== Exercise aim ==
Reproduce the stretch of the records from the line containing "You are a GUI" through the end of the records, substituting "tap action" for "click action" and leaving everything else unchanged. Leave the pictures out of your answer.

>> BEGIN Dataset rows

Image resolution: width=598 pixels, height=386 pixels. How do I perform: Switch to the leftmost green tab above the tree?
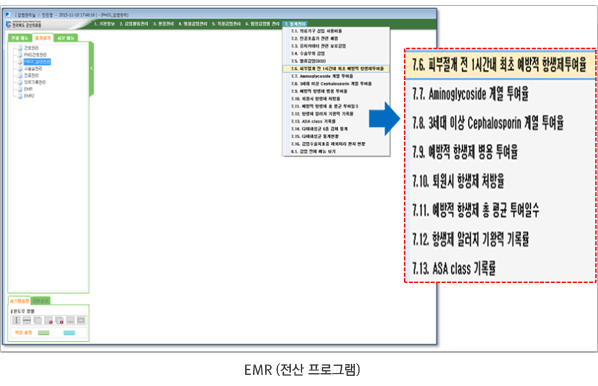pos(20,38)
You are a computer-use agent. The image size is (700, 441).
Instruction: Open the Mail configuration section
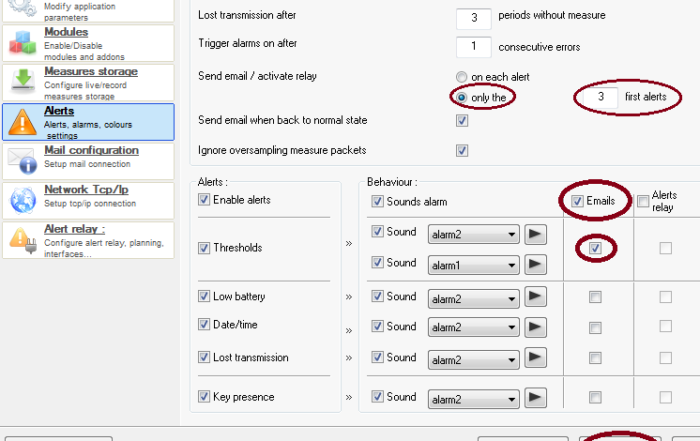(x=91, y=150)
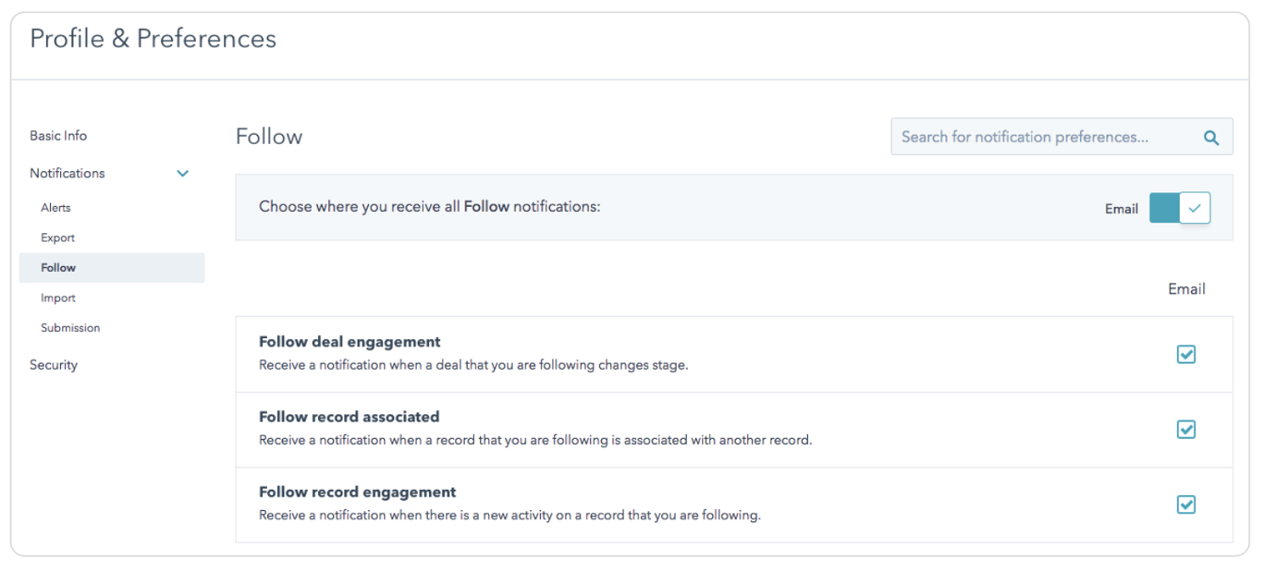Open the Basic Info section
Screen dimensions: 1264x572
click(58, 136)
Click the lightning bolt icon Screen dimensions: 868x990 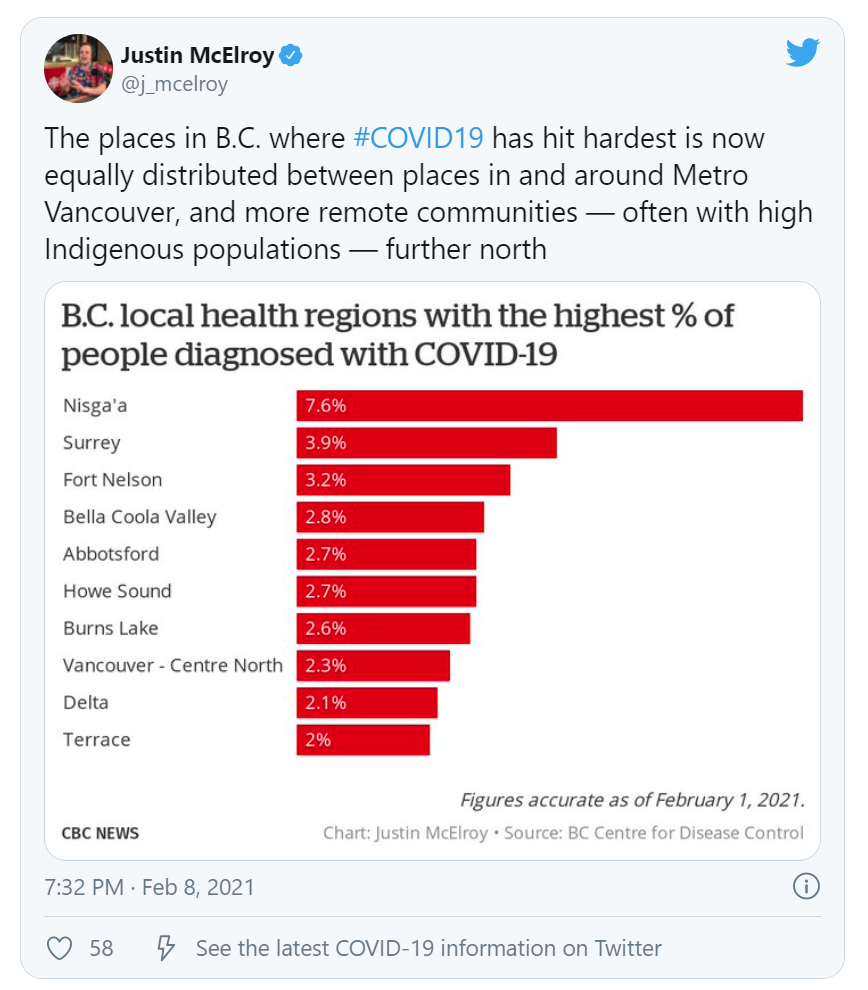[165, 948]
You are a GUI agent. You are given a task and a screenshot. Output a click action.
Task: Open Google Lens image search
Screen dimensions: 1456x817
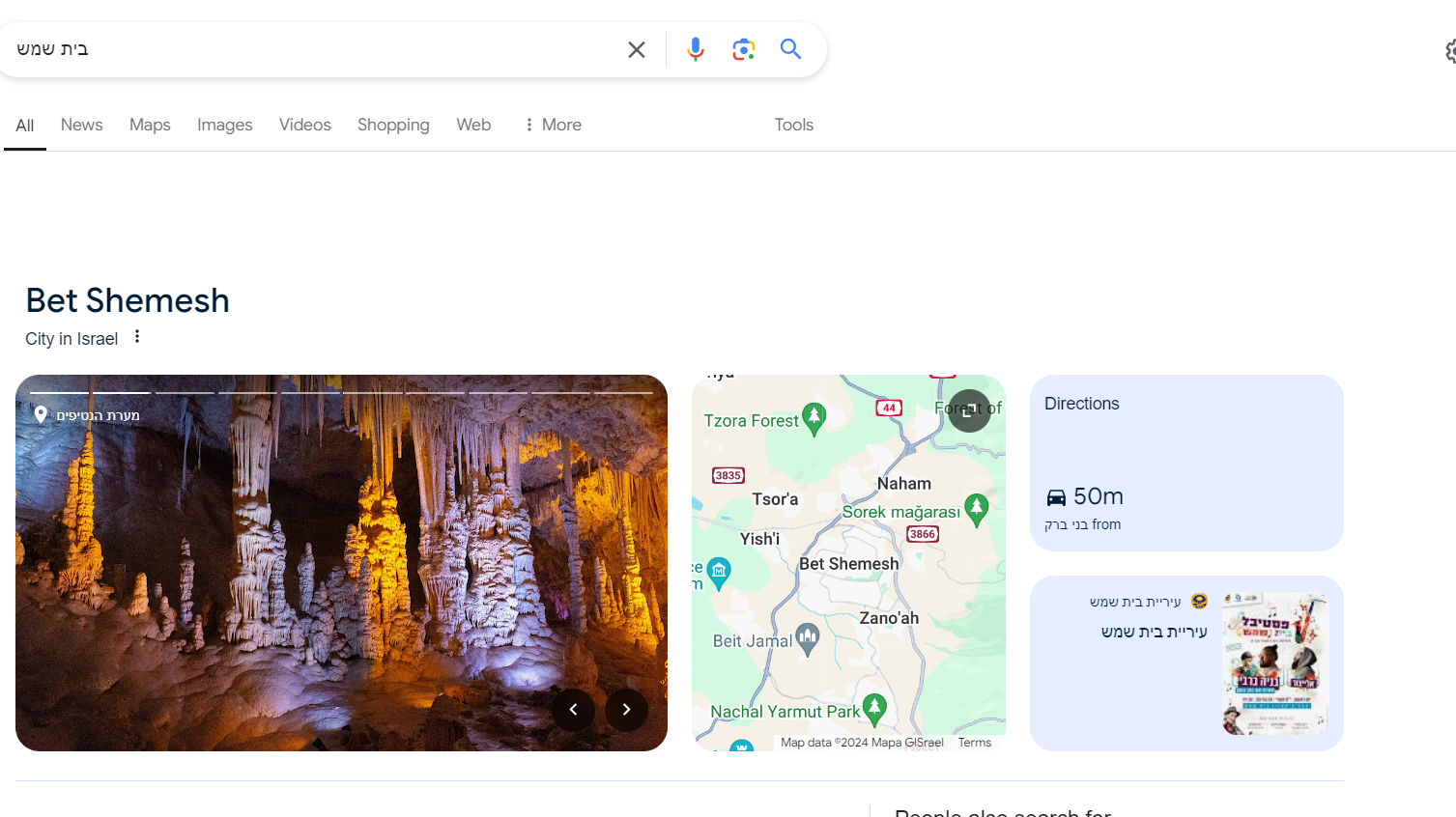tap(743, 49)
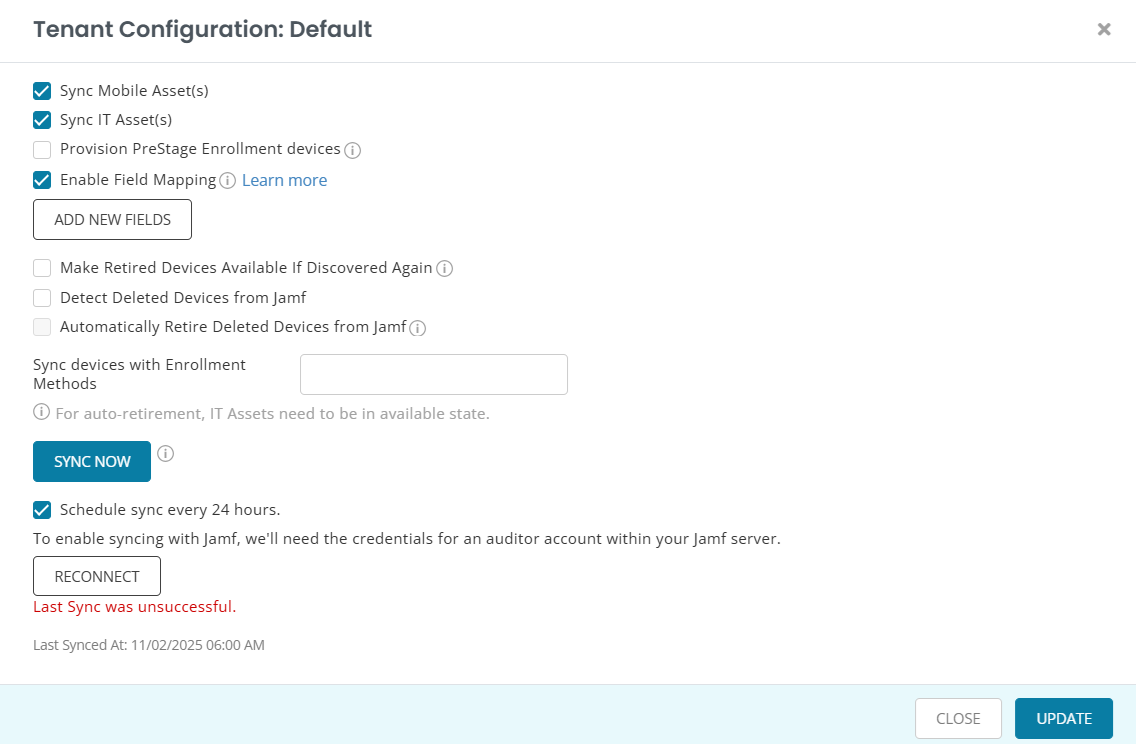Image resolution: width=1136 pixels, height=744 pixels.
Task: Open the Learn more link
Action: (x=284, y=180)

>> END Dataset rows

== Complete answer ==
You are a GUI agent. You are given a task and a screenshot. Output a tap action.
Task: Open Google Lens image search
Screen dimensions: 1456x817
tap(743, 49)
Image resolution: width=1136 pixels, height=744 pixels.
Task: Open the Learn more link
Action: (x=284, y=180)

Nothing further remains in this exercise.